Governance at IOS follows the same model as the other NSLS-II beamlines: people and autonomous agents are facility principals at the NSLS-II Site, and on the beamline they surface through the actions they take. Their commands are gated by a trust shape (a Zone grouping the beamline's resources, a Conduit binding the surfaces that may issue commands, and Policies that say who may do what).
IOS is not yet driven by CORA, so this shape is not yet instantiated. The profile collection exposes only coarse queue-server groups, not the human roster, so the NSLS-II operator and review structure is carried pending on the NSLS-II Site (GOV-1).
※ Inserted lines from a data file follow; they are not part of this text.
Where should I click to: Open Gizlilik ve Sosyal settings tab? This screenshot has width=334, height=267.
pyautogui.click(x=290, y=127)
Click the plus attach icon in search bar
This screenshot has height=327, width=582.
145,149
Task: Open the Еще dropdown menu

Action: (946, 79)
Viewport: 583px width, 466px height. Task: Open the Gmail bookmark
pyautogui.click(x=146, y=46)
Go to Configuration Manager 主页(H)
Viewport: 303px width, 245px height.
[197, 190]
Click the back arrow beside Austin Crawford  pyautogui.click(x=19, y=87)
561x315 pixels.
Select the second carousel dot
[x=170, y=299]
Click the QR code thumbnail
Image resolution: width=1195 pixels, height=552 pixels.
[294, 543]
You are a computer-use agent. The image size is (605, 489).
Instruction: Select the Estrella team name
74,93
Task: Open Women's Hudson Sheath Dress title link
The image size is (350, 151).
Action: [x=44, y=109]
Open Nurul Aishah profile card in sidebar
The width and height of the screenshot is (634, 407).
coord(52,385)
What is already settled is the boundary: clearances (the safety forms that must be active to start) are issued at the NSLS-II Site, not on the beamline, and the beamline links up to them. The PSS search-and-secure permit signals and the photon shutters are absent from the profile collection, so the Enclosure permit leaves and the interlock structure are carried pending and not invented here (PSS-1).
IOS carries the hazard classes that come with its instruments, which an experiment Clearance would carry; those land with the instruments that bring them:
- the soft X-ray beam in the optics and endstation enclosures;
- the ultra-high vacuum of the PGM, the KB system, and the analyzer endstation;
- and, distinctively, the ambient-pressure / operando sample environment: a working gas atmosphere, the gas dosing and handling, and the sample heating that the reaction cell brings. That hardware is not in the profile collection, so its hazards (gas handling, pressure, temperature) are carried pending with the cell itself, not invented (
INSITU-1).
The concrete Zone, Conduit, and Policy instances, and the operator pool, land when the deployment approaches the point where CORA drives IOS, following the 2-BM governance shape. It re-tests the Site and Federation kernel rather than introducing a new trust model.